[Collected data entries]
-- Opening Marker --

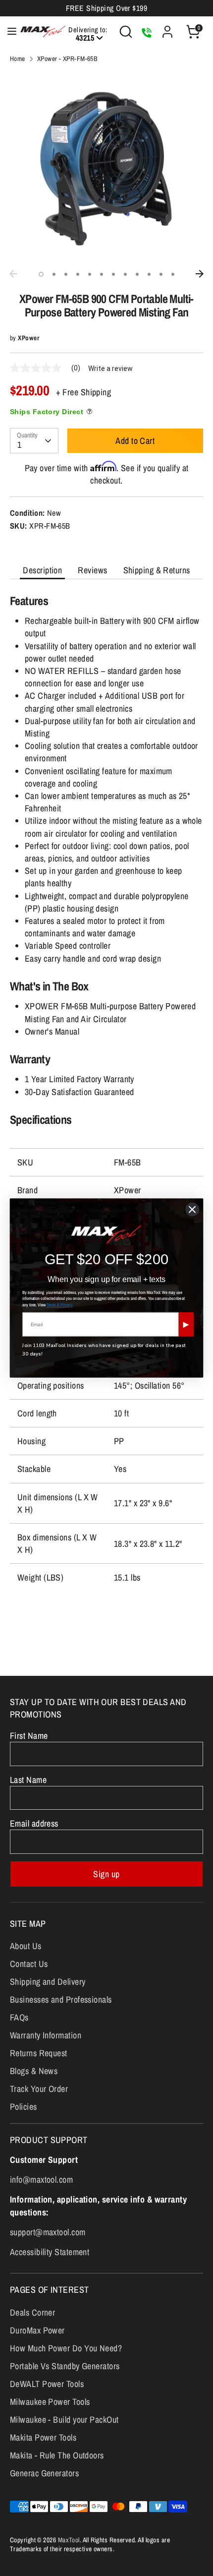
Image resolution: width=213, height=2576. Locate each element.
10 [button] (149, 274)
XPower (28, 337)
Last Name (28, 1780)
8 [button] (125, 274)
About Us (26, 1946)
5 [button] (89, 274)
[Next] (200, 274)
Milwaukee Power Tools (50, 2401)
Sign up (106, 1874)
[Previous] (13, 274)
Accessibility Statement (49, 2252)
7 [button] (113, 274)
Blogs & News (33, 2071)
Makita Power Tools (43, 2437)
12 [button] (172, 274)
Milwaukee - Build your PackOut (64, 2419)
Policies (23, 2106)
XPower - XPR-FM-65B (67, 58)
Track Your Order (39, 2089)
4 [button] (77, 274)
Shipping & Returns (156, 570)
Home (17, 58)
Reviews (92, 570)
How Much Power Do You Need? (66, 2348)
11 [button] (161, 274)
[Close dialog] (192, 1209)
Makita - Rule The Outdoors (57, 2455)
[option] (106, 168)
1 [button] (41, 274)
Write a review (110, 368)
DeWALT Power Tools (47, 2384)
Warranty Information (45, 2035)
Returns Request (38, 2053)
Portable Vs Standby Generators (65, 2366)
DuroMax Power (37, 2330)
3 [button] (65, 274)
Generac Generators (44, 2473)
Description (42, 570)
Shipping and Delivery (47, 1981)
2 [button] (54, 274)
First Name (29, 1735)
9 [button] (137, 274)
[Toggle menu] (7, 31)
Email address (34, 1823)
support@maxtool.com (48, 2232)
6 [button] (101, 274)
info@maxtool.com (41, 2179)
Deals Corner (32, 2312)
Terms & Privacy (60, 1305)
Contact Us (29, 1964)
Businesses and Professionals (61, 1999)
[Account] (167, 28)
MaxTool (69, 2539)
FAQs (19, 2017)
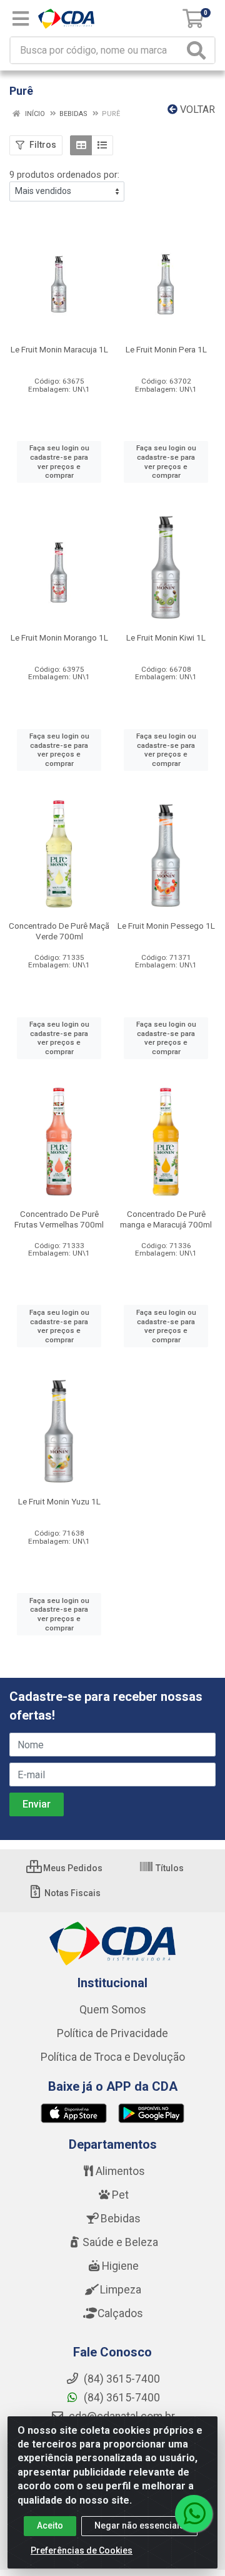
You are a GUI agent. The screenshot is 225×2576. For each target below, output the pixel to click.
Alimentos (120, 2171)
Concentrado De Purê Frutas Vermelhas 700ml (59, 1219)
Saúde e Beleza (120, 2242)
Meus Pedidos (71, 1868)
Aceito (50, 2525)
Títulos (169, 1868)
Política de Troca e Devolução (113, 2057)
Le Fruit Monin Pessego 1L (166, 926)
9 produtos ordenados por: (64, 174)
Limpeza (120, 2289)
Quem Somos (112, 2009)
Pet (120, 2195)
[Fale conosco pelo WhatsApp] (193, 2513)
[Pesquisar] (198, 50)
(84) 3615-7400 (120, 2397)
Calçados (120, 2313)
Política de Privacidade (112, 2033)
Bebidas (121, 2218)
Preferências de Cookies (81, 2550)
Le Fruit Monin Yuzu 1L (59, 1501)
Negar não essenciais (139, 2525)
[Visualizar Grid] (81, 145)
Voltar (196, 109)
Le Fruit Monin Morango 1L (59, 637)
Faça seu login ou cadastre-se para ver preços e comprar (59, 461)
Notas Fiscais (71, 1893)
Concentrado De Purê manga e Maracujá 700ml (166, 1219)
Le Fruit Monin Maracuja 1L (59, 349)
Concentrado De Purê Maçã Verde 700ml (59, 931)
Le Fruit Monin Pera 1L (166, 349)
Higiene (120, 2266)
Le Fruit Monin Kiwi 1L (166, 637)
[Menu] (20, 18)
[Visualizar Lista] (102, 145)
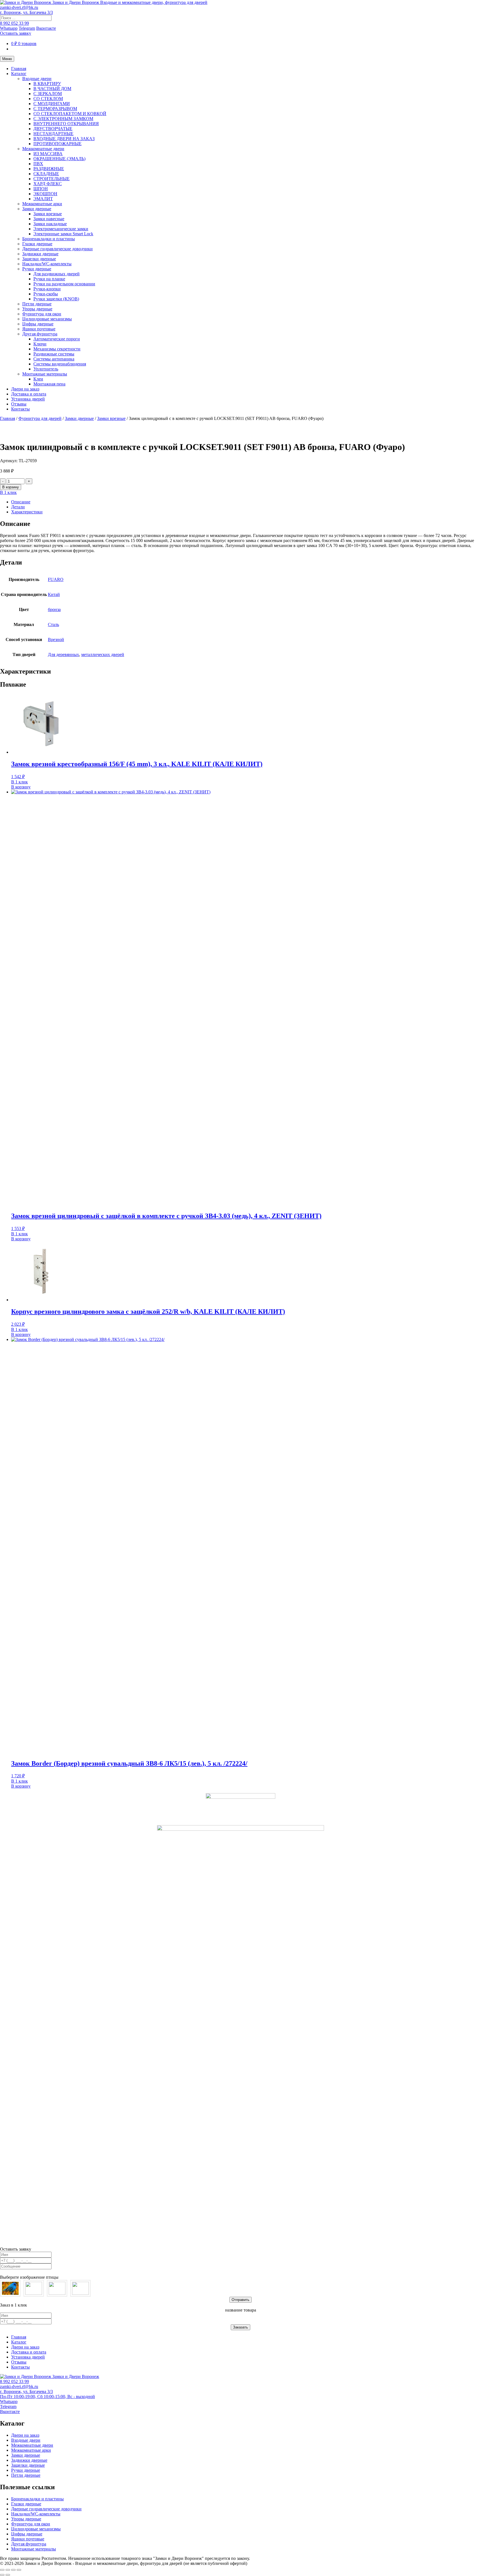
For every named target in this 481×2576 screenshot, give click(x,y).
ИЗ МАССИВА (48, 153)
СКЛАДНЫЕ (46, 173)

-- Closing Marker --
-- Opening Marker --

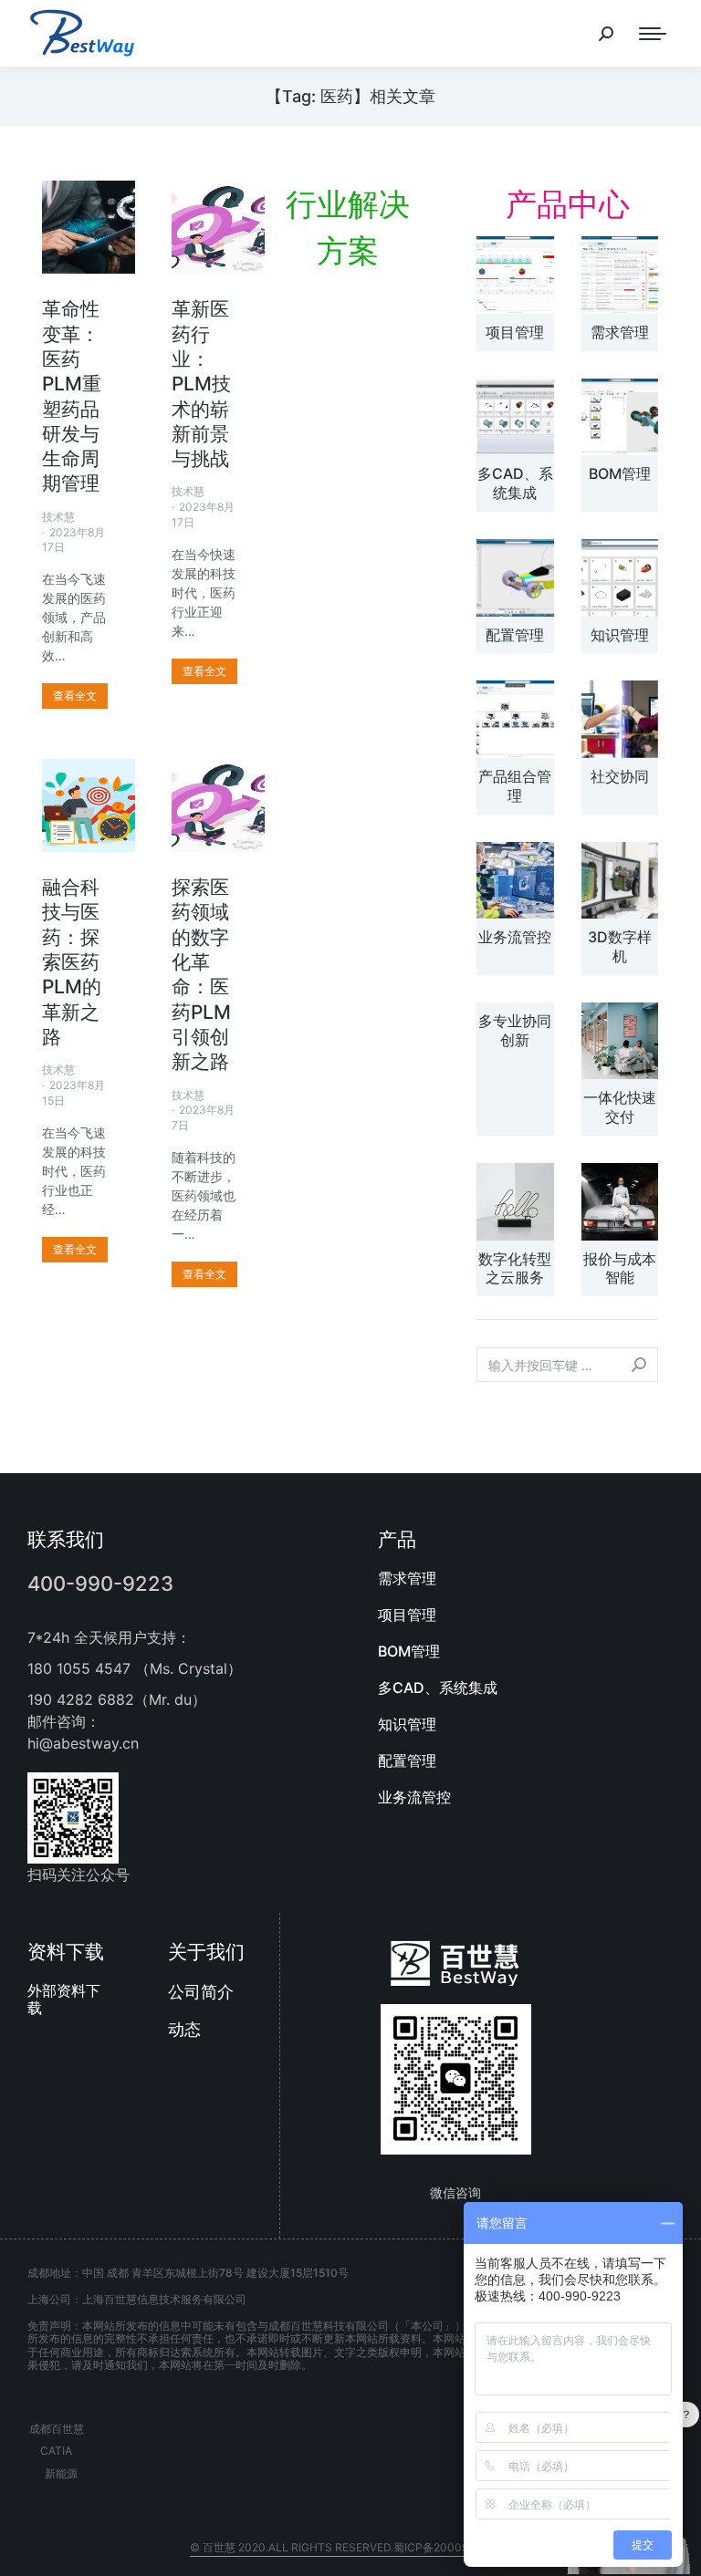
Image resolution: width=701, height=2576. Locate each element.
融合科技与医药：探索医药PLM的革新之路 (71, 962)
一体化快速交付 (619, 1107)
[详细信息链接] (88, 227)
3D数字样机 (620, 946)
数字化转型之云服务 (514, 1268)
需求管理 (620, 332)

-- Closing Marker --

• **Assignment**:
Only lines containing "screenshot" belong in the answer; copy every such line from the records.

• **Solved problem**:
You are a GUI agent. The screenshot is 225×2576. For each target below, output the pixel to click.
For every named target in this 481×2576 screenshot, give click(x,y).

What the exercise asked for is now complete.